The websites being abused in this campaign include MIT, Columbia University, Universitat de Barcelona, Auburn University, University of Washington, Purdue, Tulane, Universidad Central del Ecuador, and the University of Hawaiʻi.

Besides government sites, the campaign also targeted government and corporate websites, such as the site of the Government of Virginia, Austin, Texas, the website of the Government of Spain, and Yellow Pages Canada.

There are no free V-Bucks

The scheme was revealed by cybersecurity researcher @g0njxa, who posted on X a report outlining how they found websites using FCKeditor, a web text editor that allowed users to edit HTML content inside a web page.

Apparently, it was a popular solution a decade and half ago, but it rebranded to CKEditor in 2009. Responding to the findings, the CKEditor X profile said FCKeditor died in 2010 and should not be in use at all due to various security issues.

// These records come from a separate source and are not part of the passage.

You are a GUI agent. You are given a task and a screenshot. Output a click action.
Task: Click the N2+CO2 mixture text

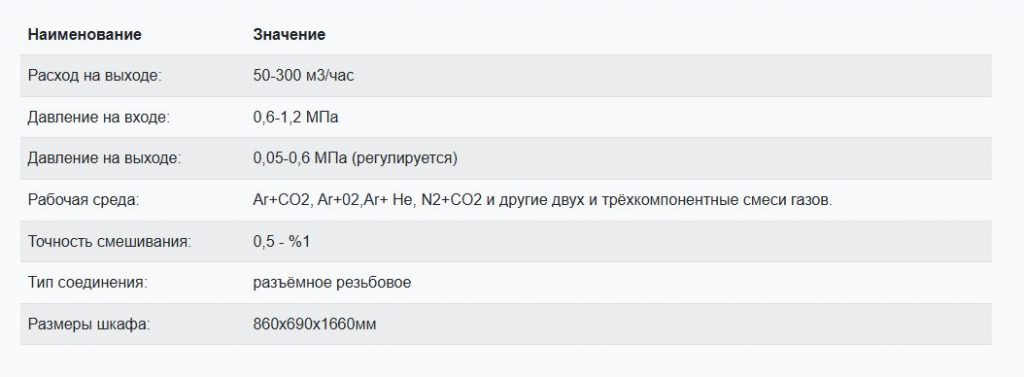click(x=452, y=200)
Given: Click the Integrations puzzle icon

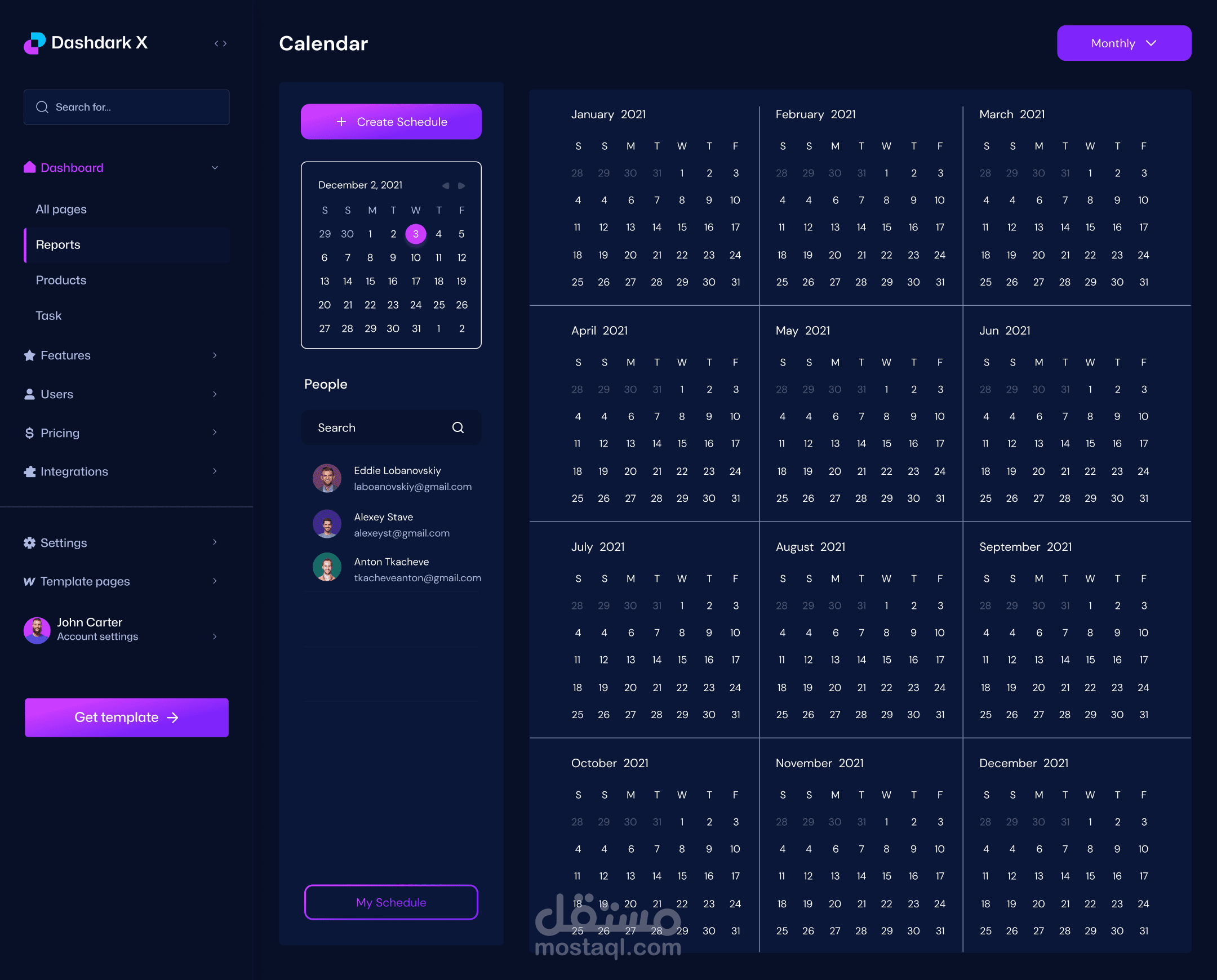Looking at the screenshot, I should 29,471.
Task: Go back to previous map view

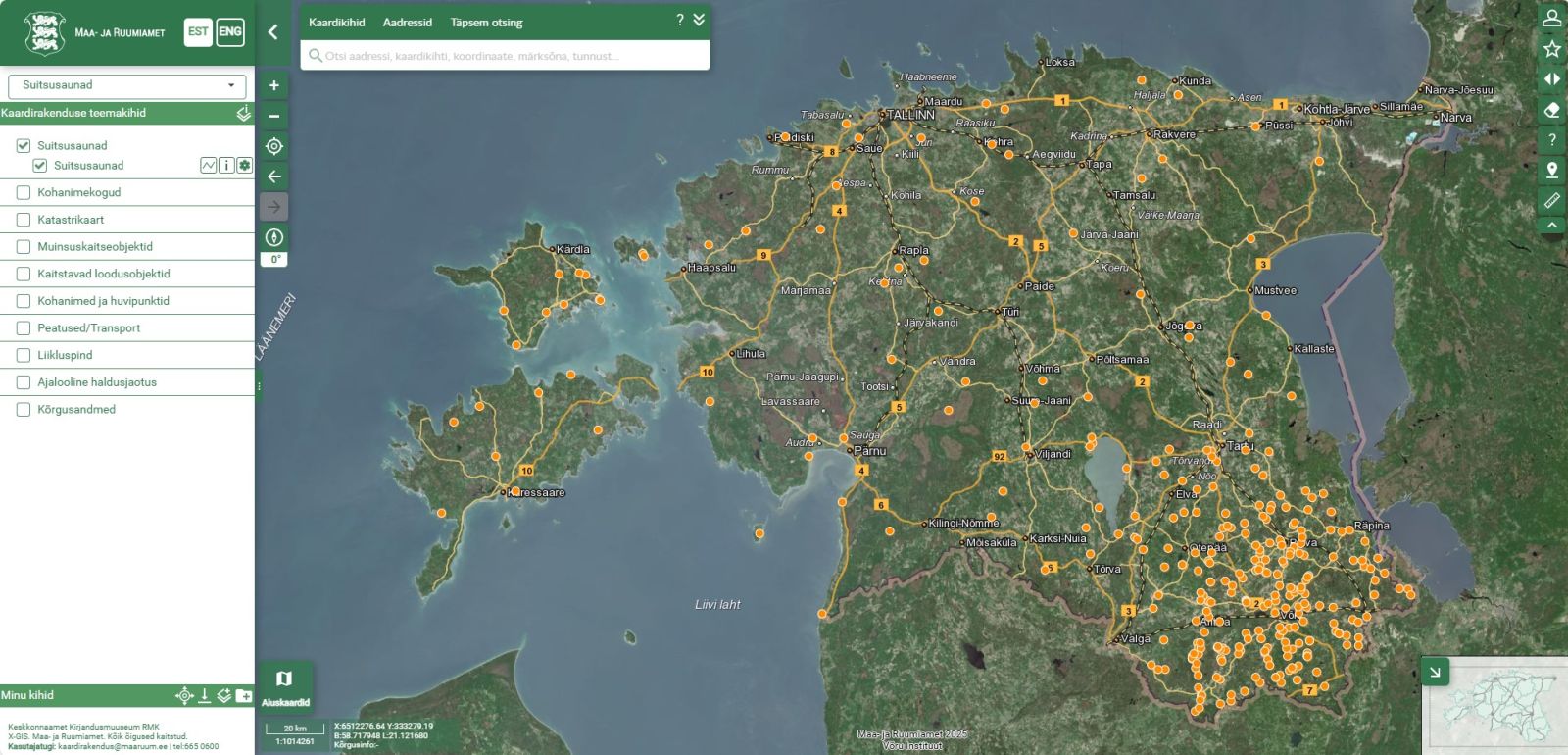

One of the security issues being exploited here is called open redirect, a feature that allows arbitrary redirection requests that send a visitor to an external URL without validating or running appropriate security checks. With open redirects, search engines will show the site being redirected to, as being hosted by the victim site.

Showing an example, @g0njxa posted a screenshot of search engine results for “Free V Bucks” (Fortnite in-game currency), on which websites such as the Barcelona University, or Tulane, were seen “hosting” free V-Bucks generators. 

As open redirect URLs don’t host the malicious content, BleepingComputer further explains, they can stay active for much longer and remain visible in search engine results before being flagged and taken down. What’s more, Google and Microsoft don’t even see open redirect as that big of a deal, and usually don’t react unless the attack escalates.